Glucocorticoids in the first trimester – Glucocorticoid use in the first trimester is controversial, given evidence in older studies of an increased risk of craniofacial abnormalities (such as cleft lip and palate) and low birth weight [5-8]. However, subsequent large studies have found no association of congenital abnormalities or low birth weight with early use of glucocorticoids [9-11]. Given the controversy, some experts avoid glucocorticoid use in the first trimester, while other experts will treat relapse in the first trimester with IV methylprednisolone or prednisolone in a shared decision-making process with patients who are counseled about the possible small risk of craniofacial abnormalities and intrauterine growth restriction [5].

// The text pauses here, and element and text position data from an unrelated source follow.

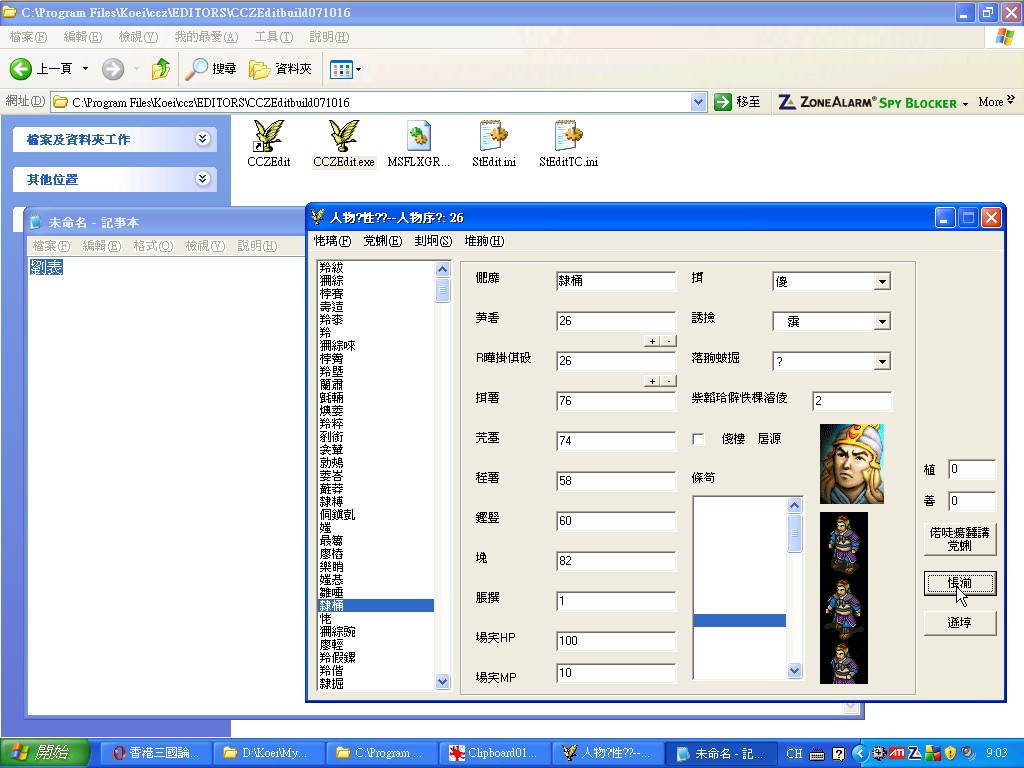Screen dimensions: 1024x768
Task: Open the CCZEdit.exe file icon
Action: (x=344, y=137)
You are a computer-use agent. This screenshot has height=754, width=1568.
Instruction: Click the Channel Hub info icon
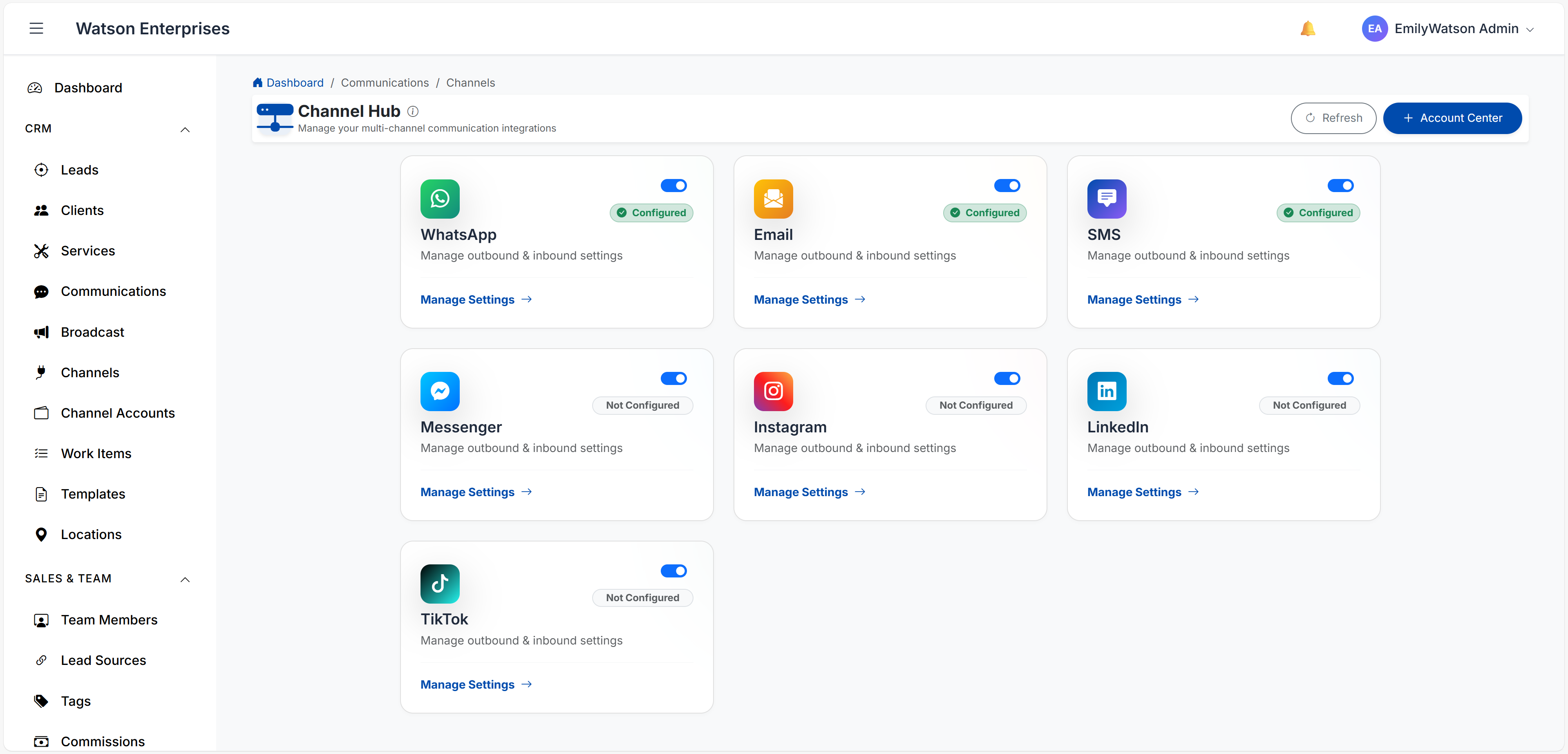(x=413, y=111)
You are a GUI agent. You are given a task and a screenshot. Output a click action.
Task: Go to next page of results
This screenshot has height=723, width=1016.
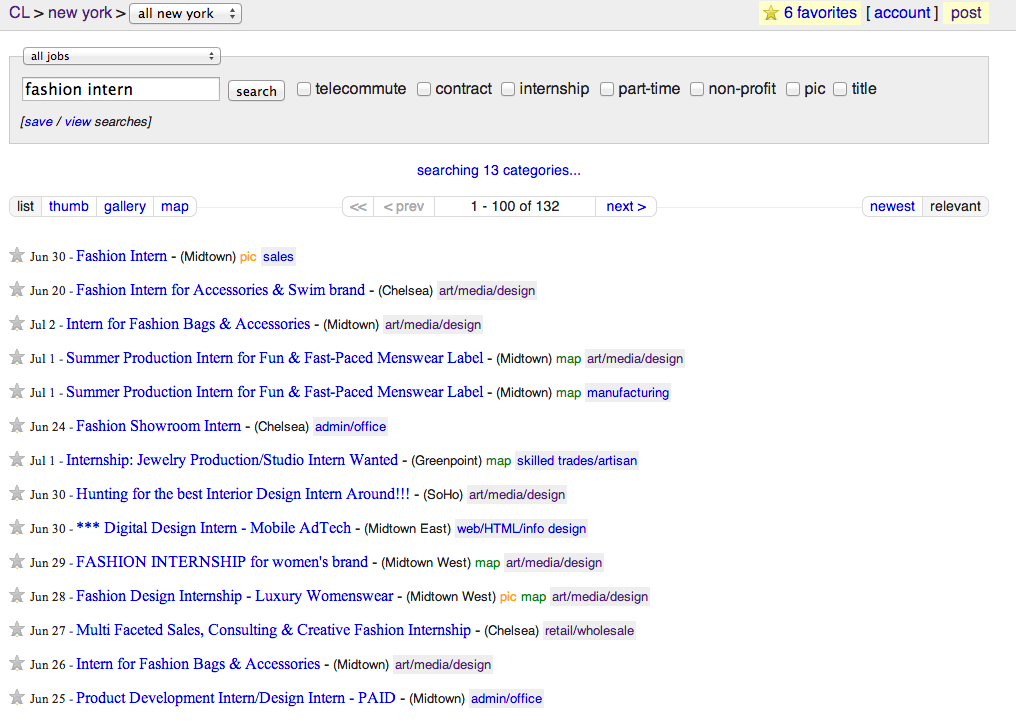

Plasma exchange – There are few data for treating refractory MS relapses in pregnancy. There is anecdotal evidence supporting therapeutic plasma exchange (PLEX) as a possible choice for relapses refractory to glucocorticoid treatment [12-14]. Limited clinical trial and observational data in nonpregnant patients also suggest that PLEX is beneficial for MS relapse. The treatment of refractory MS relapse with PLEX in the general population is reviewed separately. (See "Treatment of acute exacerbations of multiple sclerosis in adults", section on 'Treatment of refractory relapse'.)

Note that patients with MS who are treated with natalizumab are at risk for developing an immune reconstitution inflammatory syndrome (IRIS) after withdrawal of natalizumab and restoration of immune response. This may occur in patients who develop progressive multifocal leukoencephalopathy (PML) as a complication of natalizumab treatment, but discontinuation of natalizumab can be associated with a severe rebound of MS disease activity, sometimes leading to a severe reaction similar to IRIS in the absence of PML [15]. There is some concern that PLEX may accelerate IRIS in this setting [16,17]. (See "Progressive multifocal leukoencephalopathy (PML): Epidemiology, clinical manifestations, and diagnosis", section on 'Inflammatory PML (PML-IRIS)' and "Overview of disease-modifying therapies for multiple sclerosis".)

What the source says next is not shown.